Que dire à ceux qui considèrent que l’égalité hommes-femmes est déjà acquise ?
M. D. - Qu’il reste encore beaucoup à faire et je pense ici au chiffre avancé par le Forum économique mondial, celui de 2186 pour l’égalité salariale si l’on continue à cette vitesse ! Notre objectif est donc de déclencher une prise de conscience, avec les associations et entreprises pour le bien de la cité.
M. A. - S’il y a eu des avancées, la question semble toujours se poser quand il y a des renouvellements à la tête des entreprises. Maty Diouf a donc fait le choix de montrer des actions positives. Elle prône la diversité et l’intergénérationnel, et je peux en témoigner à titre personnel car avec son expérience elle m’a guidée depuis mon arrivée. Le slogan des FCE n’est-il pas d’ailleurs : « Seules nous sommes invisibles, ensemble nous sommes invincibles ». C’est ainsi une addition de talents et de compétences.

Tell us about the obstacles encountered by women in the business world...
Maty Diouf - There has been progress, although
we know that statistically, women continue to be more responsible for family life and household tasks. They already worked in more precarious and part-time jobs, and this situation has grown worse with the health crisis.
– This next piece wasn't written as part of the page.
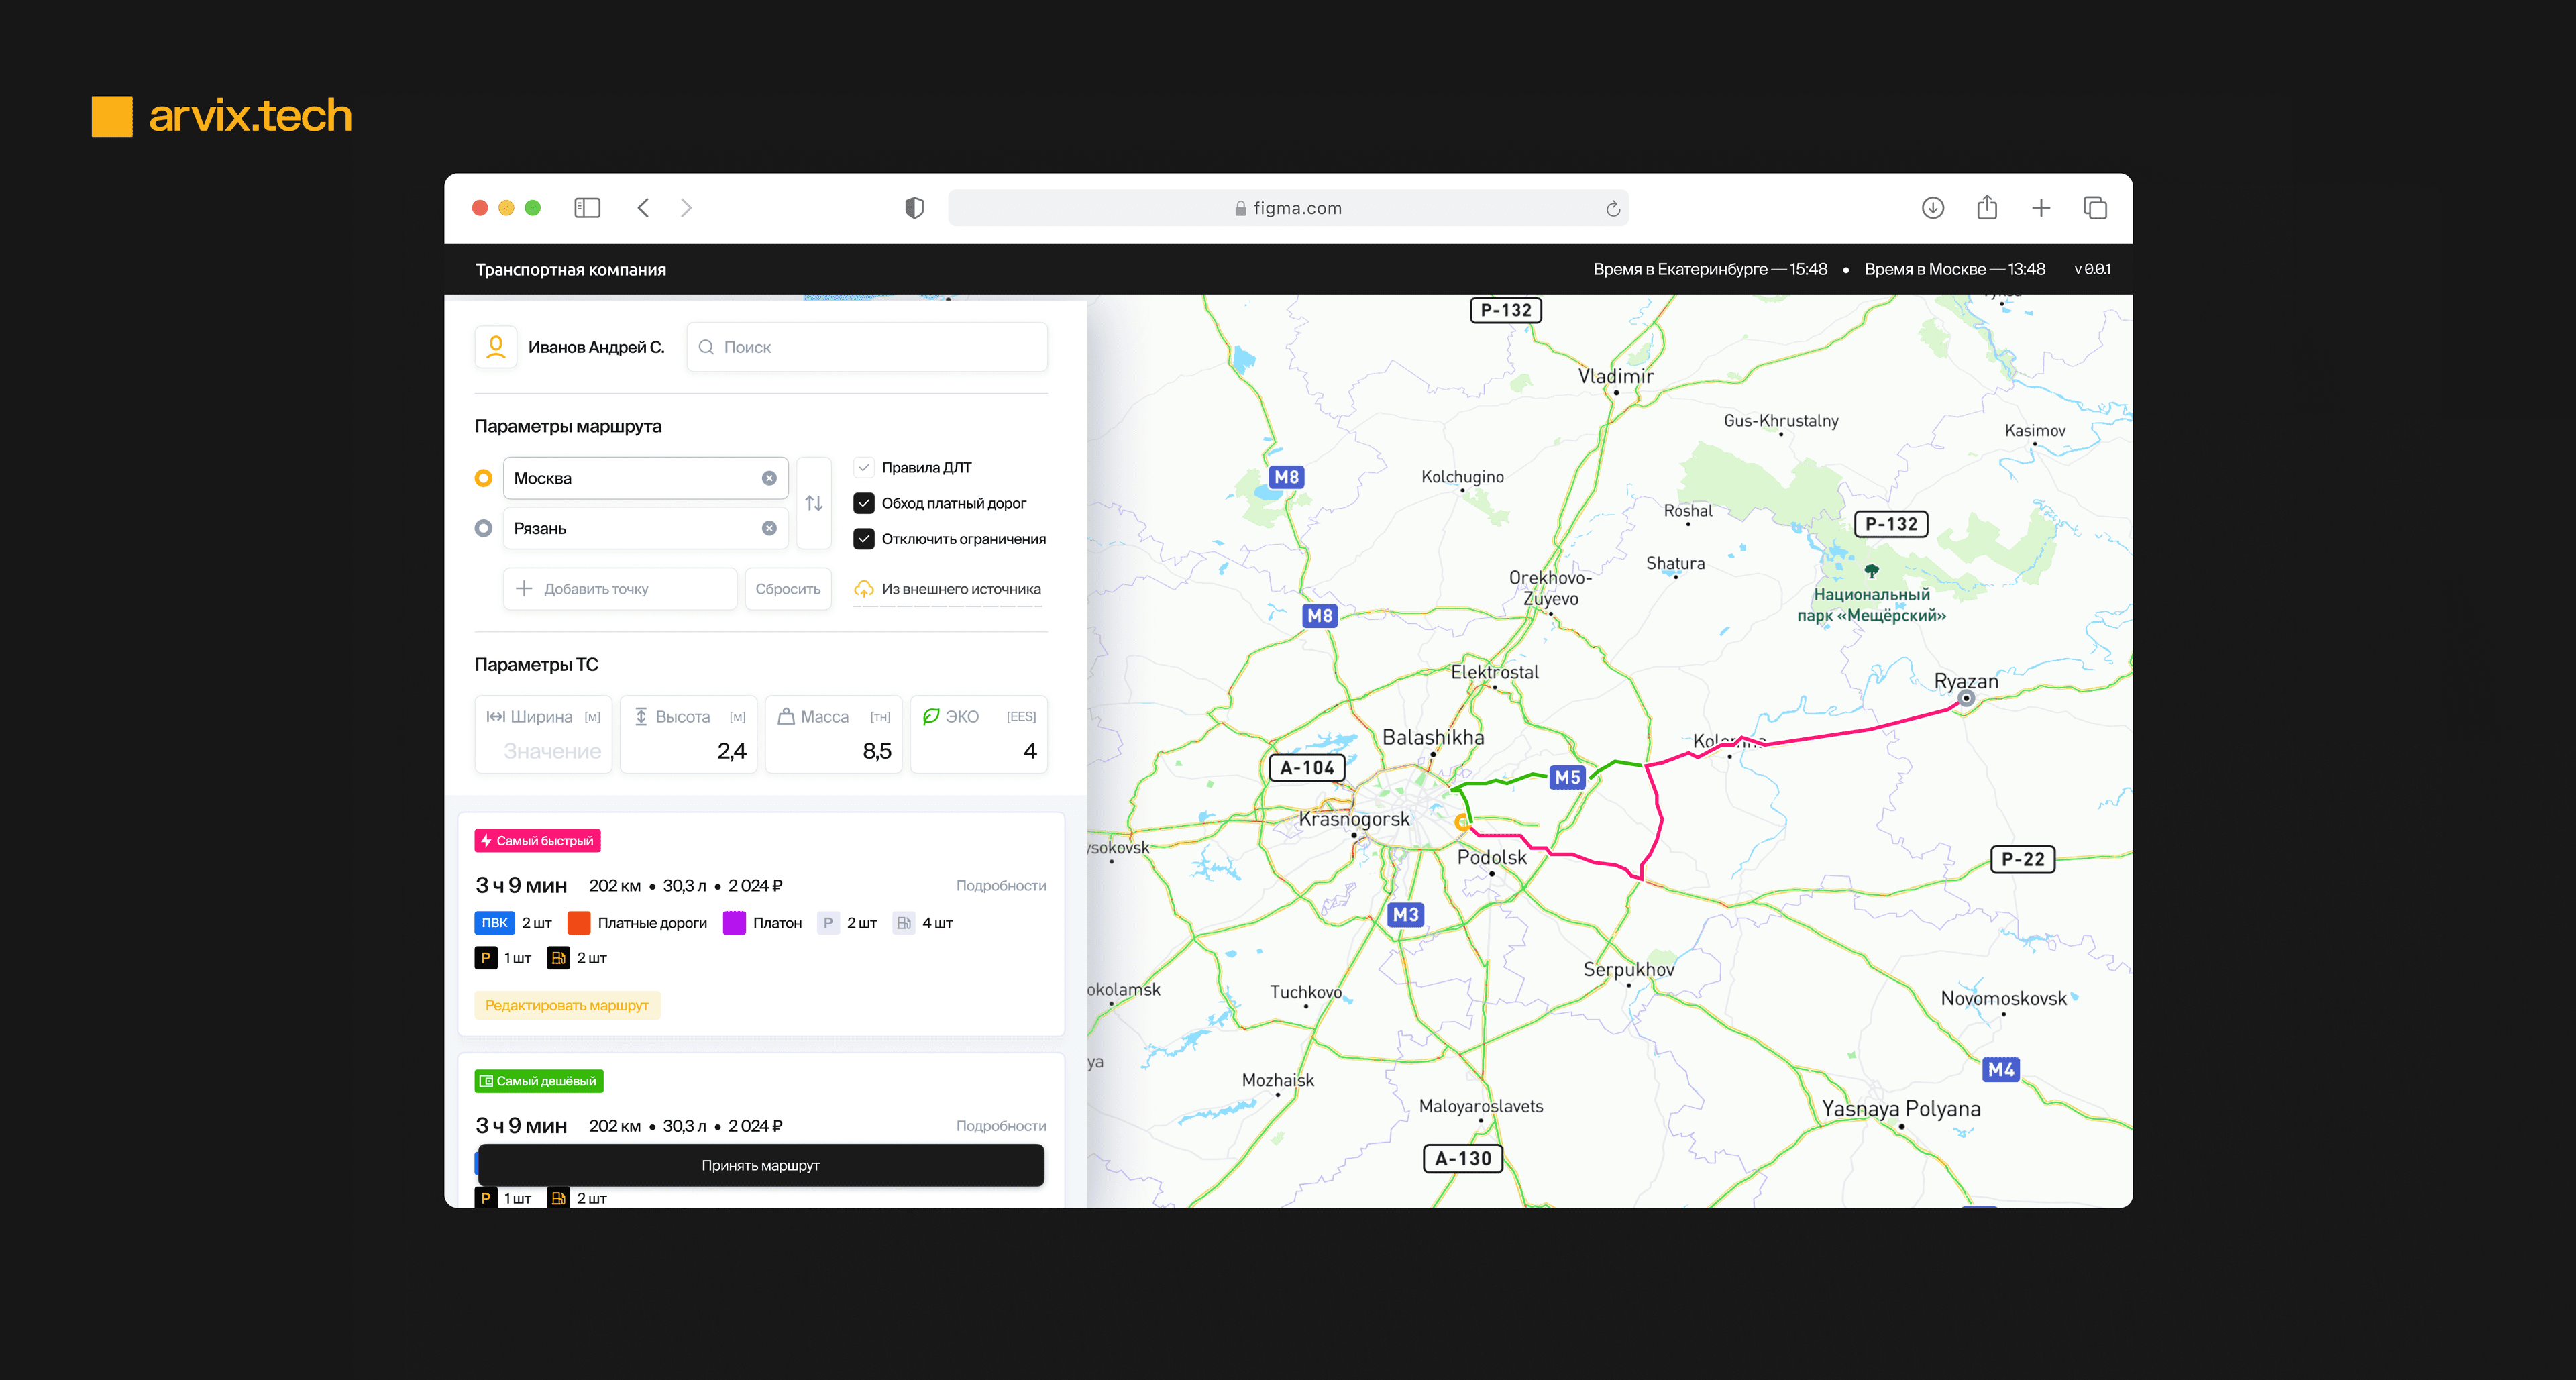This screenshot has height=1380, width=2576.
Task: Open the browser downloads icon
Action: (x=1932, y=208)
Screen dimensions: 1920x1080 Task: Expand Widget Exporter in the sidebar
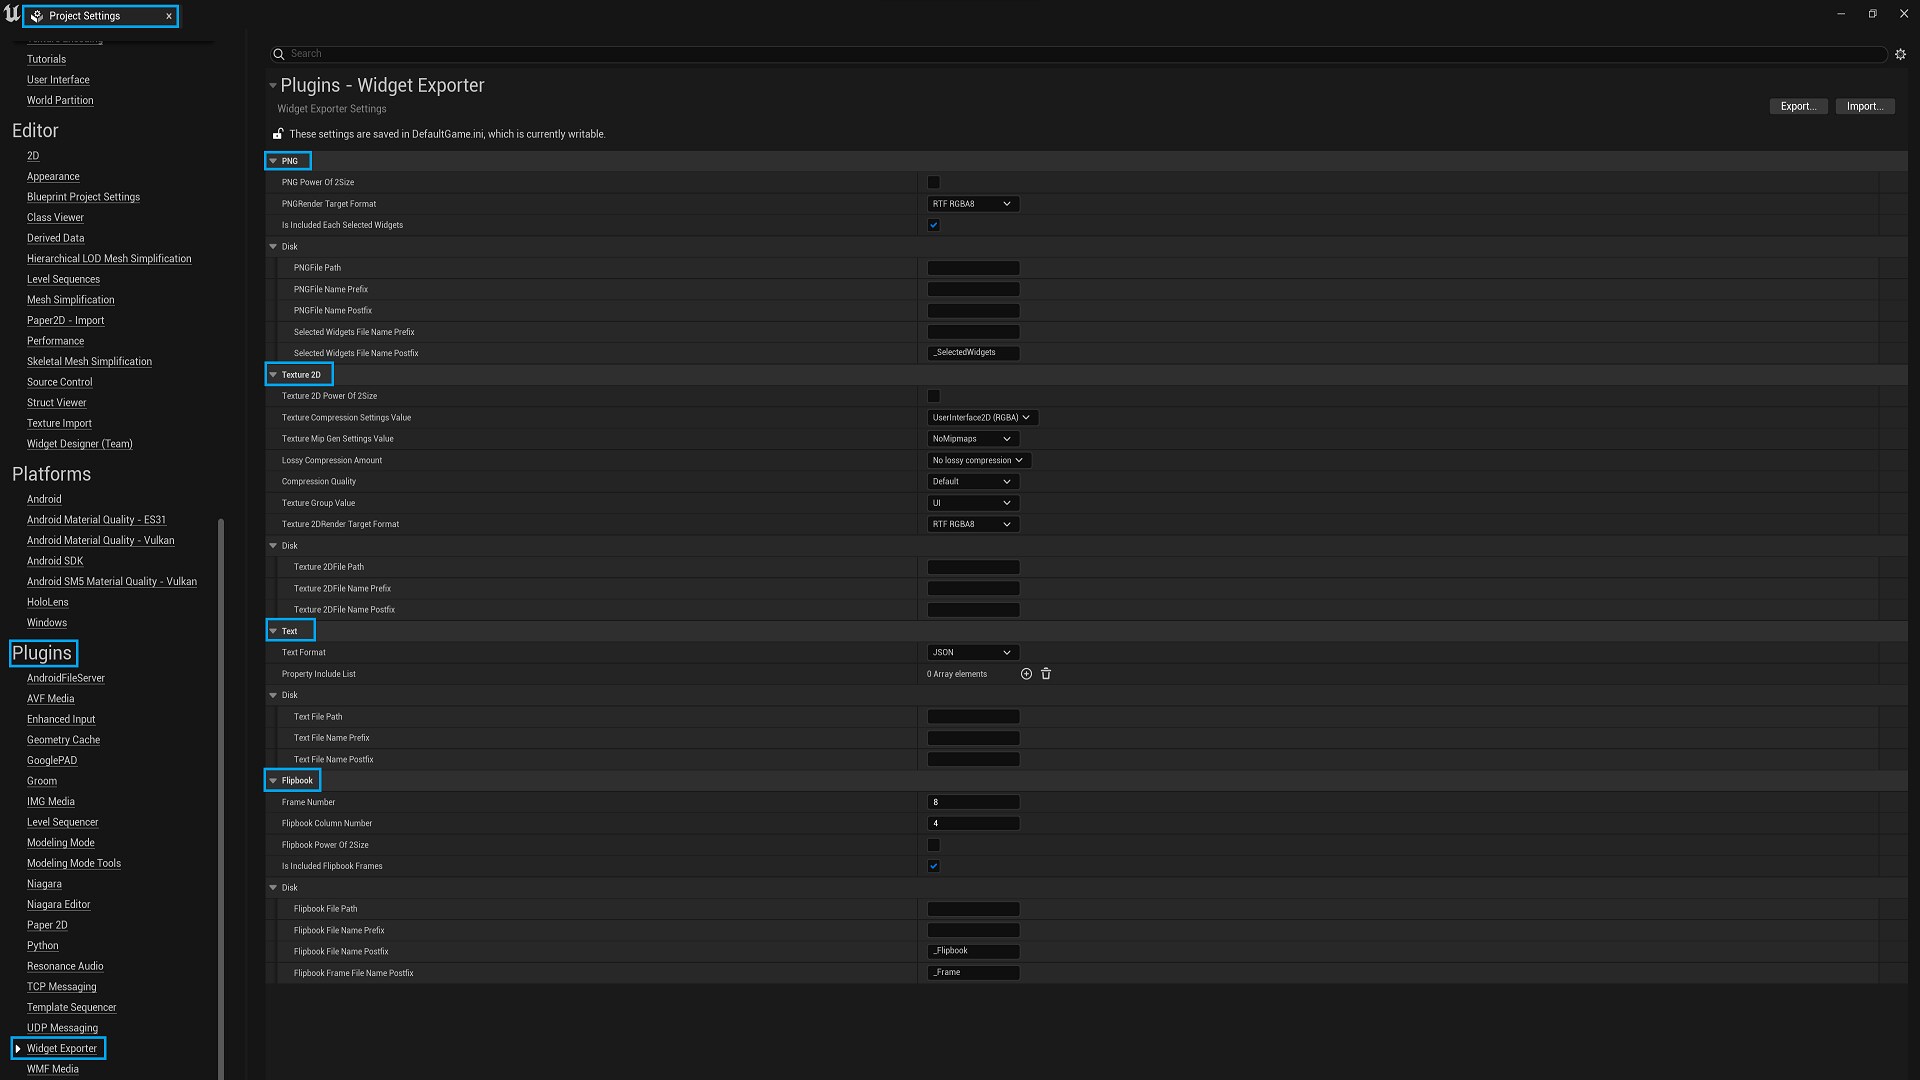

What is more, starting a business requires time to develop a network, and they may also suffer from a problem of legitimacy.
Magali Altounian - When they dare to take the plunge, the second obstacle is raising funds because they often find it harder to get loans. Then there is also the “glass ceiling” in corporate development and access to management positions, regardless of qualifications. Although
50% of working people are women, they are paid 29% less for equal skills, according to a report by INSEE in 2020.

What actions have been taken in Nice to try to bring change?
M. D. - I am involved throughout the year as a woman and elected representative for women’s entrepreneurship with the support of our mayor—the delegation for women’s rights founded in 2014. We have an Action Plan for Equality of Men and Women in Local Life. The City of Nice is also highly active with the Métropole Nice Côte d’Azur. We work with Initiative Côte d’Azur, which supports and finances the creation of businesses with 0% loans, and BPI France, which collaborates with the local authorities in supporting talent in project development.
M. A. - We are mobilised alongside associations and through public-private partnerships. To shed light on businesses run by women, we have hosted various events such as Elle Active in 2018, with workshops to encourage experience-sharing, and we also collaborate with the Femmes Chefs d’Entreprises network. Last year, the 23rd FCE national congress brought together more than 400 women entrepreneurs at the Opéra de Nice.

What would you say to those who consider that gender equality has already been achieved?
M. D. - There is still much to do. The year put forward by the World Economic Forum for equal pay if we continue at this rate is 2186! Our objective is to raise awareness, alongside with associations and businesses, for the city’s good.
M. A. - The question always seems to crop up when there are changes at the top in business, although there has been progress. Maty Diouf has therefore chosen to show positive actions. She advocates diversity and intergeneration, and I can personally testify to this because, with her experience, she has guided me since my arrival. The FCE slogan is: ‘Alone we are invisible, together we are invincible.’ It’s an addition of talents and skills.